> Fonte:
···

A pergunta de Jesus absolutamente não tinha como propósito obter como resposta uma fórmula doutrinal, muito menos dogmática, mas pedia aos discípulos para manifestarem sua relação com Jesus, o envolvimento deles com sua vida, a confiança que punham em seu rabi.
Sim, quem é Jesus? É uma pergunta que devemos nos fazer e refazer ao longo dos dias. Porque a nossa adesão a Jesus depende precisamente daquilo que vivemos no conhecimento ou no sobreconhecimento (epígnosis) de sua pessoa.
“Quem é Jesus para mim?”, é a pergunta incessante do cristão, que busca não fazer de Jesus o produto de seus desejos ou de suas projeções, mas acolher o conhecimento dele de Deus mesmo, contemplando o Evangelho e escutando o Espírito Santo. A nossa fé será sempre parcial e frágil, mas, se é “fé” que “nasce da escuta” (Rm 10,17), é fé verdadeira, não ilusão nem ideologia.
De acordo com Mateus, aqui os discípulos ficam mudos, e é só Pedro quem proclama, com uma resposta pessoal: “Tu és o Cristo, o Messias, o Filho do Deus vivo”. Ele diz que Jesus não é só um mestre, não é só um profeta, mas é o Filho de Deus, em um relação muito intensa com Deus, que podemos expressar com a metáfora pai-filho.

···

> Informações fornecidas:
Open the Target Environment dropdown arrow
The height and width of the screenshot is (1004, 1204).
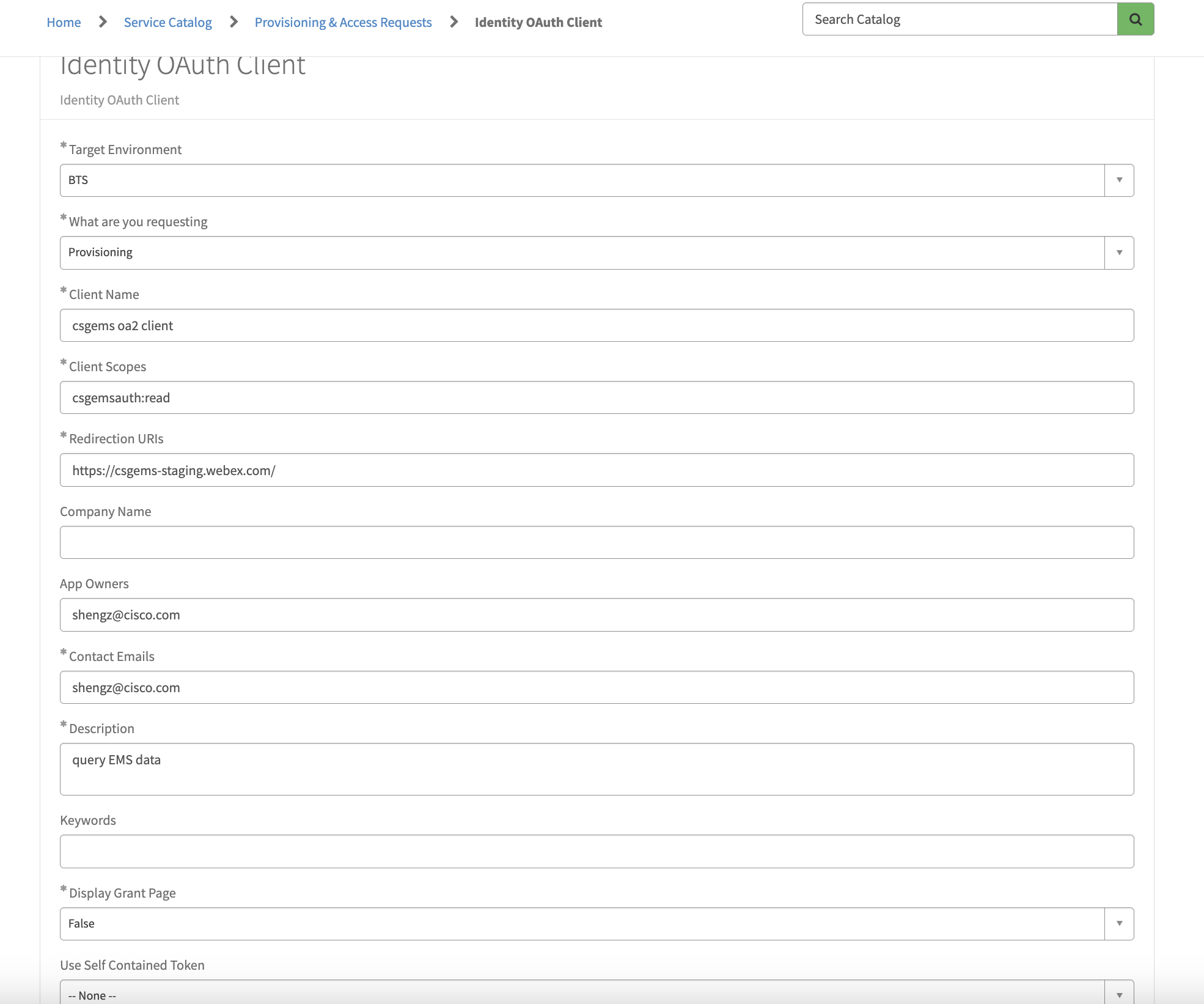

···

> Objetivo declarado 1: Segundo Mateus, conforme a reflexão sobre quem é Jesus, quem proclama a resposta enquanto os discípulos ficam mudos?
> Objetivo declarado 2: Dê a continuação da reflexão sobre quem é Jesus a partir da última frase apresentada.

> Resposta 1: Pedro.

> Resposta 2:
Em Jesus, há muito mais do que um homem chamado por Deus como profeta: há o mistério daquele que a Igreja, aprofundando a própria fé, chamaria de Senhor (Kýrios), chamaria de Deus (Theós). É verdade que, em hebraico, a expressão filho de Deus (ben Elohim) era um título aplicado ao Messias, o Ungido (cf. 2Sm 7,14; Sl 2,7; 88,27-28), aplicado ao povo de Israel (cf. Ex 4,22), mas aqui Pedro confessa claramente em Jesus a unicidade do Filho de Deus vivo.
E note-se que, se, em Marcos e em Lucas, Pedro expressa a fé de todo o grupo dos discípulos (cf Mc 8,29; Lc 9,20), aqui, ao contrário, ele fala em nome próprio, e por isso a resposta de Jesus é dirigida somente a ele: “Bem-aventurado és tu, Simão, filho de Jonas, porque não foi a carne nem o sangue que te revelaram isso, mas o meu Pai que está nos céus”.
Aquele que se chamava Simão, o pescador da Galileia, filho de Jonas, é definido por Jesus como “bem-aventurado”, não por si mesmo, mas pela revelação gratuita que o Pai lhe fez. Se Simão proclama essa confissão de fé, é por revelação de Deus, não como fruto de raciocínios e experiências humanas (carne e sangue). Por vontade amorosa de Deus, Pedro teve acesso a tal revelação, e por isso Jesus, constatando a ação do Pai, o define como bem-aventurado.
Afinal, Jesus havia dito: “Ninguém conhece o Pai senão o Filho e aquele a quem o Filho o quiser revelar” (Mt 11,27), e aqui ele apenas reitera isso, discernindo que, por meio de Pedro, foi o próprio Pai quem falou.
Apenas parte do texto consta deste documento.